Humor is probably the largest component part of the spirit of the British soldier, a paradoxical, phlegmatic sense of humor that comes out strongest when the danger is the most threatening. A Jack Johnson bursts close beside a British soldier who is lighting his pipe with one of those odious French sulphur matches. The shell blows a foul whiff of chemicals right across the man's face. "Oh, dear! Oh, dear!" he exclaimed with a perfectly genuine sigh, "these 'ere French matches will be the death o' me!"
A reply which is equally characteristic of the state of mind of the British soldier who goes forth to war is that given by the irate driver of a staff car to a sentry in the early days of the war. The sentry in the dead of night had levelled his rifle at the chauffeur because the car had not stopped instantly on challenge. The driver backed his car toward where the sentry was standing. "I'll 'ave a word with you, young feller," he said. "Allow me to inform you that this car can't be stopped in less than twenty yards. If you go shoving that rifle of yours in people's faces some one will get shot before this war's over!"

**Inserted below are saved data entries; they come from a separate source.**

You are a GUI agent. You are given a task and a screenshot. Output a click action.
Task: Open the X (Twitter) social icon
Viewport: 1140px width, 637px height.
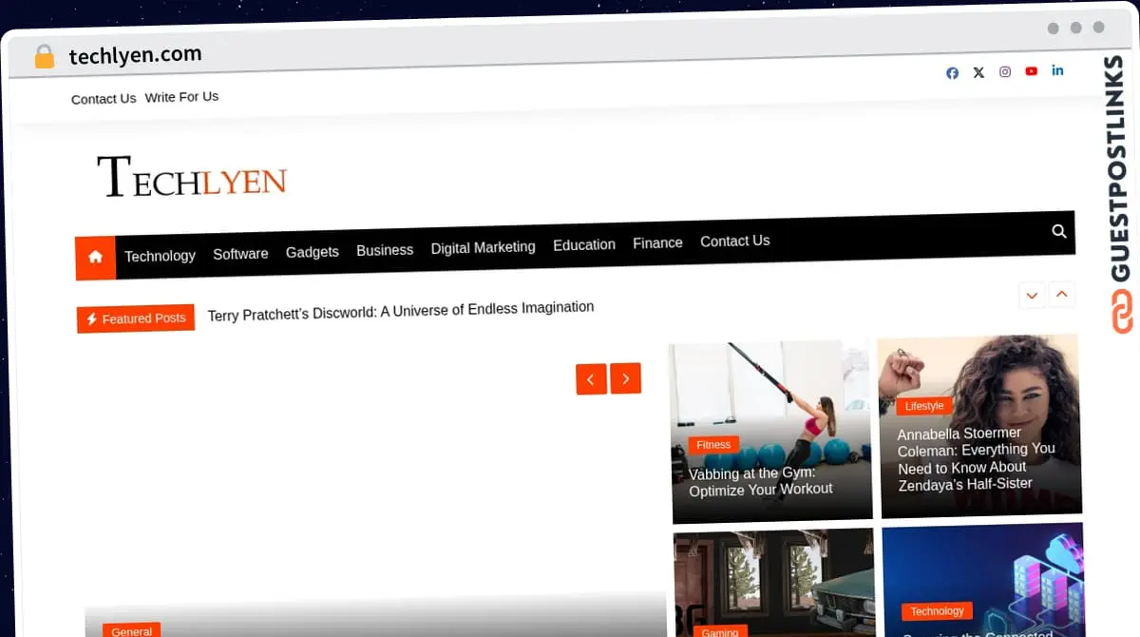[979, 72]
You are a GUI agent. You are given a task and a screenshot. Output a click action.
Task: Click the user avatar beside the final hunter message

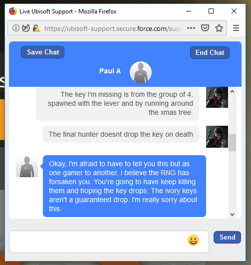[x=217, y=137]
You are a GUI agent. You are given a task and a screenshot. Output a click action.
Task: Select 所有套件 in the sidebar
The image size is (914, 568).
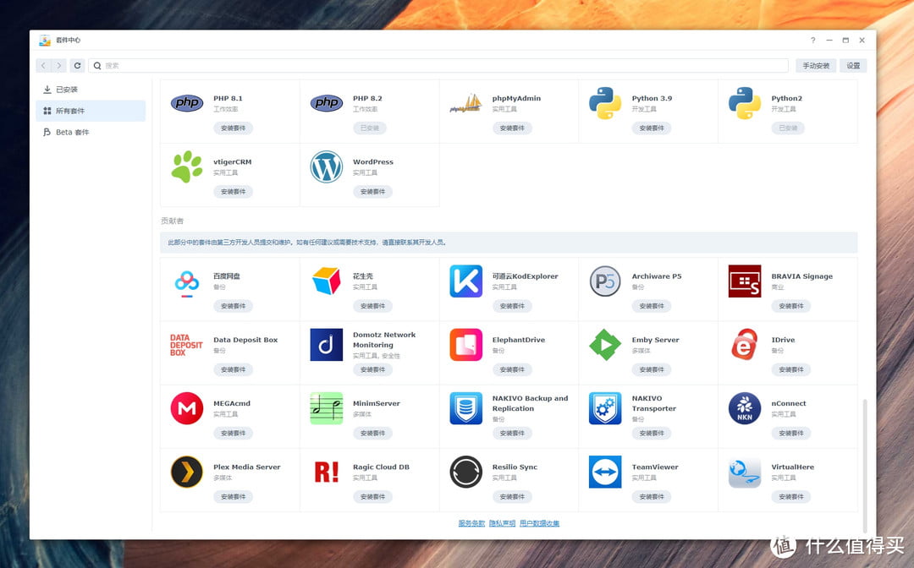(69, 111)
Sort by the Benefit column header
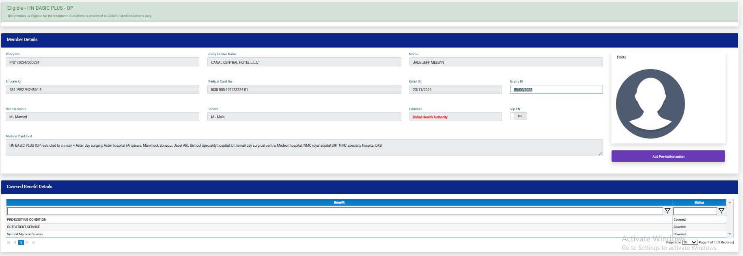 [339, 202]
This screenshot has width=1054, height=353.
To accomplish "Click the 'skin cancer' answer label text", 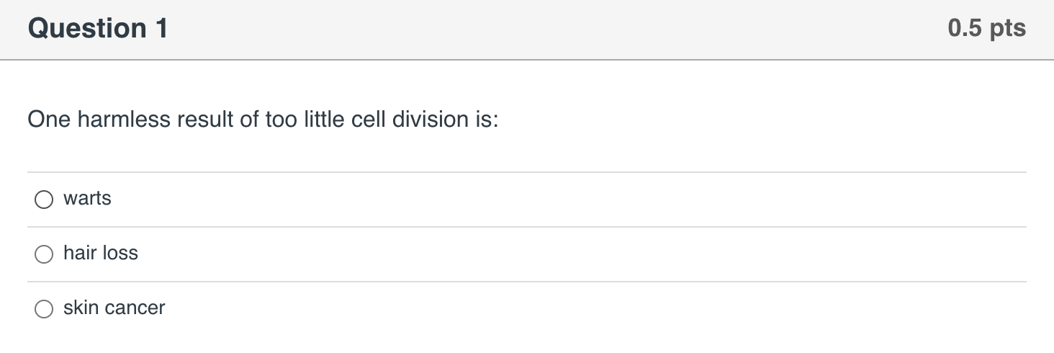I will [114, 308].
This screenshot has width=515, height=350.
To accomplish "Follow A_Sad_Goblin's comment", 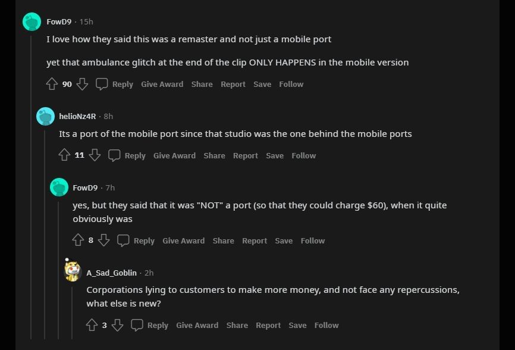I will coord(326,325).
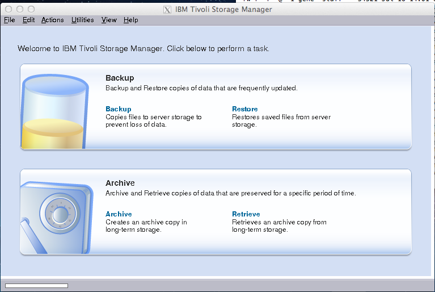This screenshot has height=292, width=435.
Task: Minimize the Tivoli Storage Manager window
Action: (x=20, y=10)
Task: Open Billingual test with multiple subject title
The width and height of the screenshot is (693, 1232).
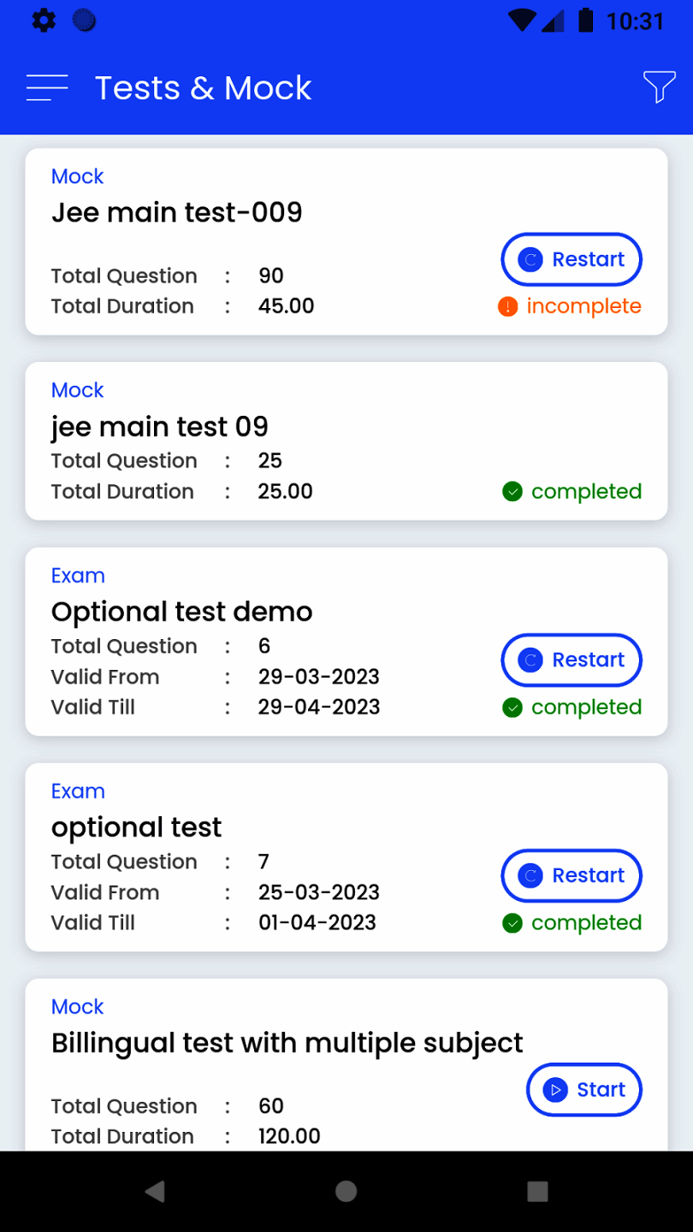Action: (x=287, y=1043)
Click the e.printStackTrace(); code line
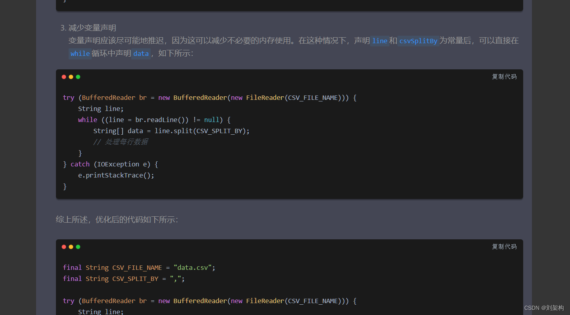This screenshot has width=570, height=315. coord(116,175)
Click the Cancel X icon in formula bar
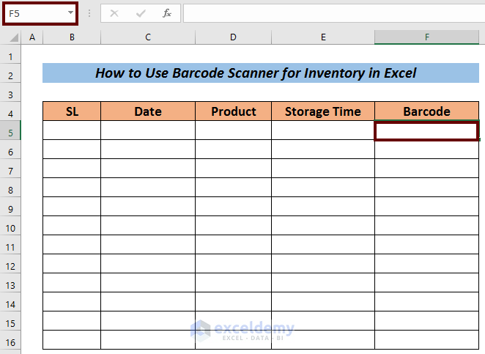Image resolution: width=485 pixels, height=354 pixels. (x=114, y=13)
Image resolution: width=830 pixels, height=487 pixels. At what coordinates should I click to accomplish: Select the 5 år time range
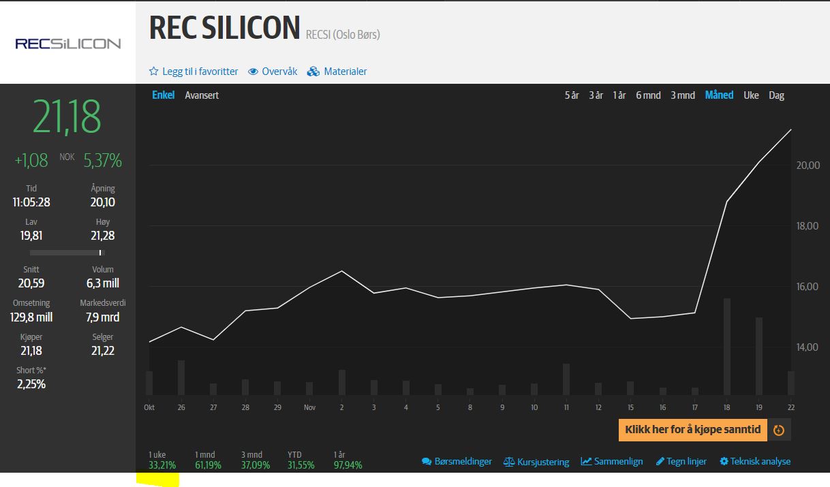pyautogui.click(x=572, y=95)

There is a great strain of tenderness in the British soldier, a great readiness to serve. Hear him on a wet night in the trenches, begrimed, red-eyed with fatigue, chilled to the bone, just about to lie down for a rest, offer to make his officer, tired as he is, "a drop of 'ot tea!" Watch him with German prisoners! His attitude is paternal, patronizing, rather that of a friendly London policeman guiding homeward the errant footsteps of a drunkard.
III—DEEP IN A SOLDIER'S HEART
Under influence of nameless German atrocities of all descriptions, the attitude of the British soldier in the fighting line is becoming fierce and embittered. Nothing will induce him, however, to vent his spite on prisoners, though few Germans understand anything else but force as the expression of power. They look upon our men as miserable mercenaries whose friendliness is simply an attempt to curry favor with the noble German krieger; our men regard them as misguided individuals who don't know any better....
The German phrase, "Stellungskrieg," is a very accurate description of the great stalemate on the western front which we, more vaguely, term "trench warfare." It is, indeed, a constant manoeuvering for positions, a kind of great game of chess, in which the Germans, generally speaking, are seeking to gain the advantage for the purposes of their defensive, whilst the Allies' aim is to obtain the best positions for an offensive when the moment for this is ripe.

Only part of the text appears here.